Long Life Noodles at the end of a banquet
- judy leibovitch
A chinese banquet was a part of every special event when I was growing up. My parents always ordered the last dish to be mein of some sort, telling us it was for "long life." I have noticed as an adult that most of the banquets I've attended don't seem to do that. Even when we ordered chow mein be served last at my daughter's first birthday party, the restaurant neglected to do that, (although the service that night was generally poor).
What gives? Mom was born in Canton, but moved to H.K. after the revolution.
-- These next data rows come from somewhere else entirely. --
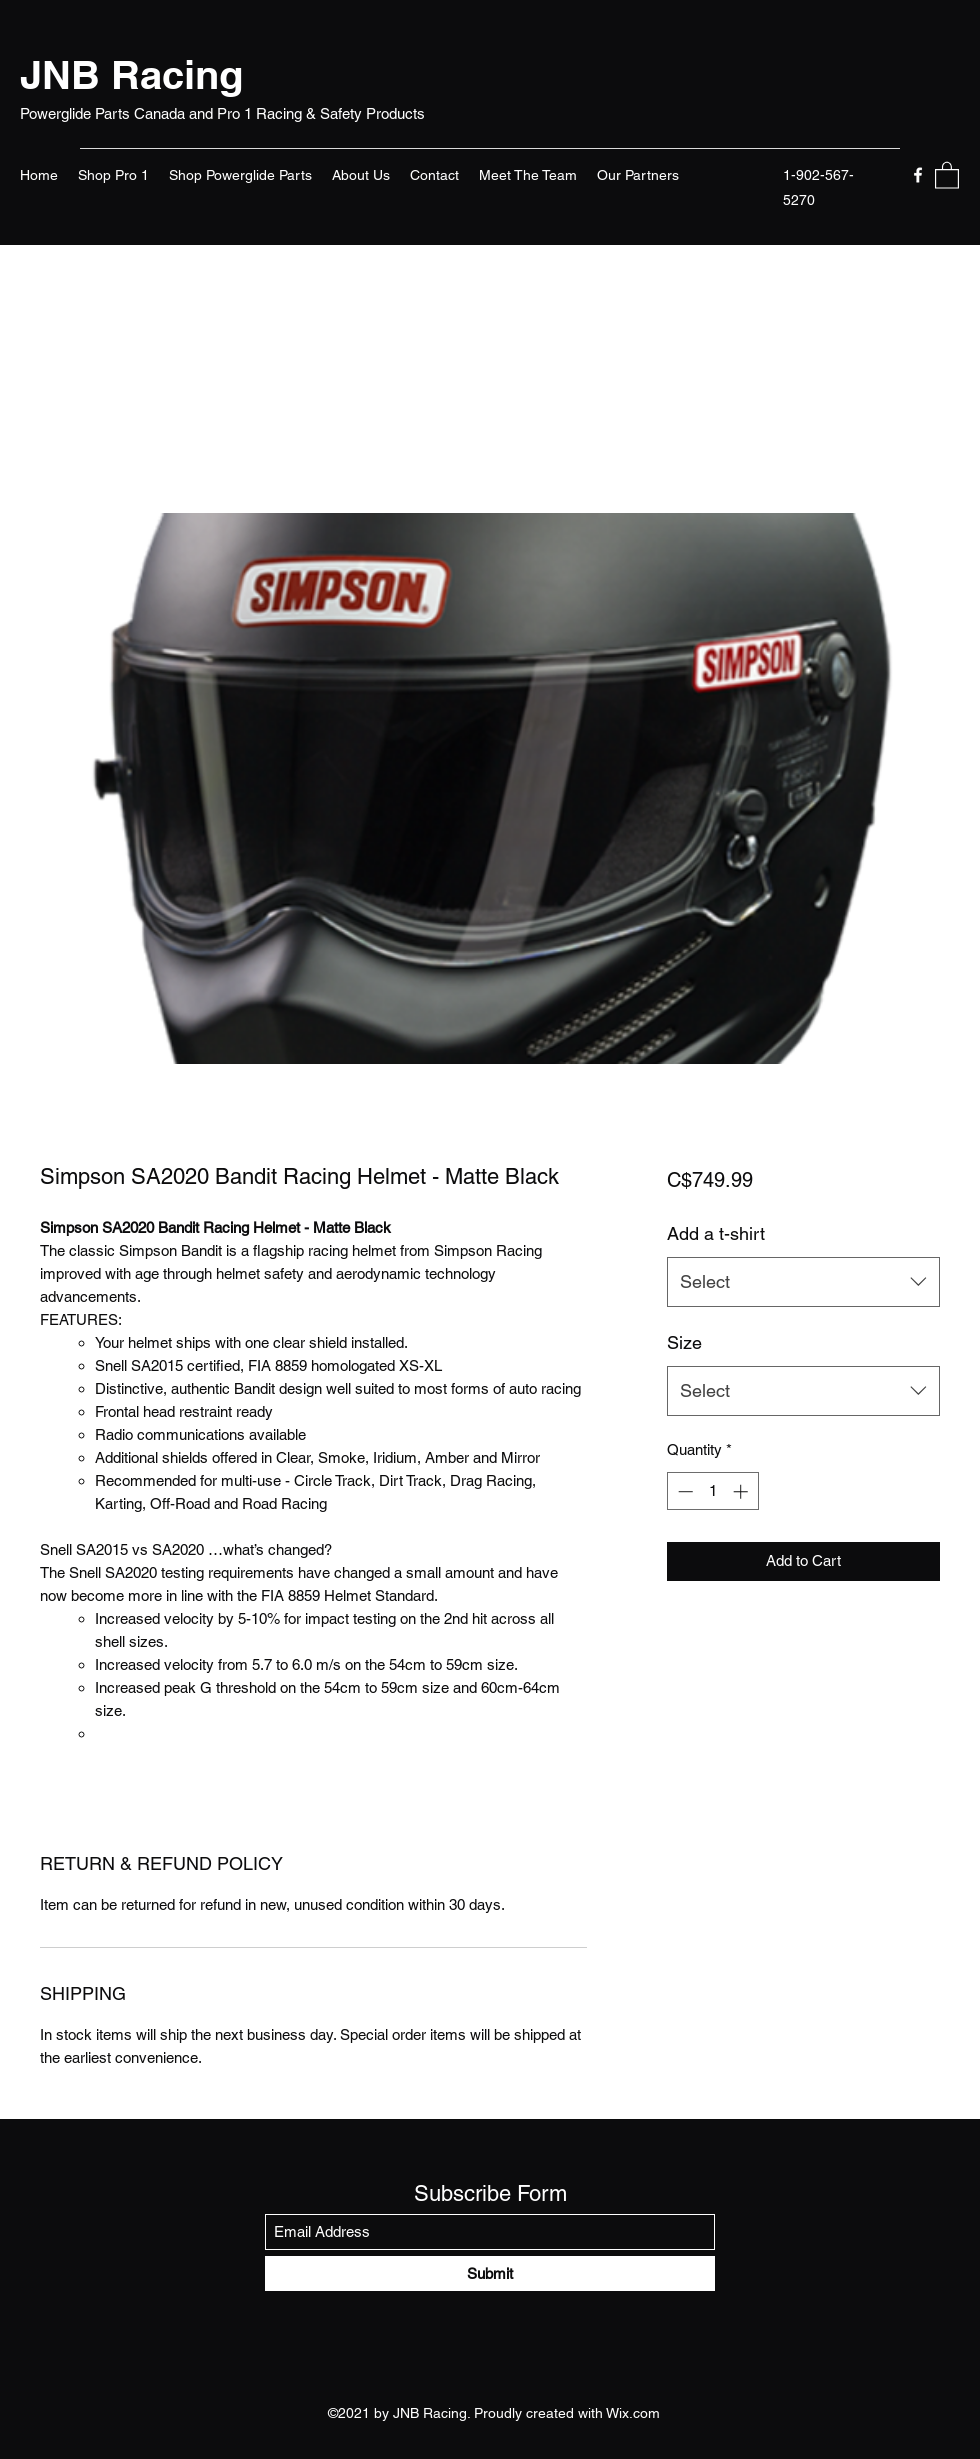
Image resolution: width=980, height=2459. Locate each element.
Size (684, 1342)
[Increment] (742, 1491)
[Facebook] (918, 175)
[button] (947, 174)
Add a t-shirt (716, 1233)
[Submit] (490, 2273)
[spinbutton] (712, 1491)
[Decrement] (683, 1491)
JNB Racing (131, 74)
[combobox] (803, 1282)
Was this point of view unique to her region/family? Just wondering...
Maybe the general level of prosperity here makes some Chinese feel that noodles are too humble (or old fashoined) for banquets nowadays. When we got married, our banquet ended with a fancy rice and Yi Mien, in fact, the manager (with whom we were somewhat friendly) wouldn't let us get away without the noodles. we were deliberately trying to get away from the set wedding-symbolism foods with our choices, but he absolutely insisted we get the noodles for the long-life symbolism (What?! No noodles?! NO,no, you HAVE to have that...). Too bad about your daughter's birthday party. Where was it held?
re: Maria Eng
Thanks Maria and Melanie,
My daughter's party was held at the Hong Kong East Ocean Restaurant in Emeryville, CA, (right on the Bay near Berkeley.) The plusses were free, available parking and Bay views. I think the big problem was that there were two big weddings going on at the same time, and Madeleine's party was just two tables, so we got short shrift. One of the attendees who was from H.K. said he thought the restaurant was part of a H.K. chain(?) Anyway, I was glad to here I wasn't hallucinating about what mom said about noodles.
re: judy leibovtich
It's been a couple years since I've been to East Ocean but I've always liked the restaurant. Have been there for banquets, family dinners and dim sum.
Jim said he wasn't that impressed by the dim sum in June. Wonder if this is a downhill signal.
It is a branch of a Hong Kong chain. I've been to the one in Vancouver which has very good dim sum, but haven't been to the HK restaurants.
Odd, long life noodles are still very much a part of the birthday banquets I've been attending.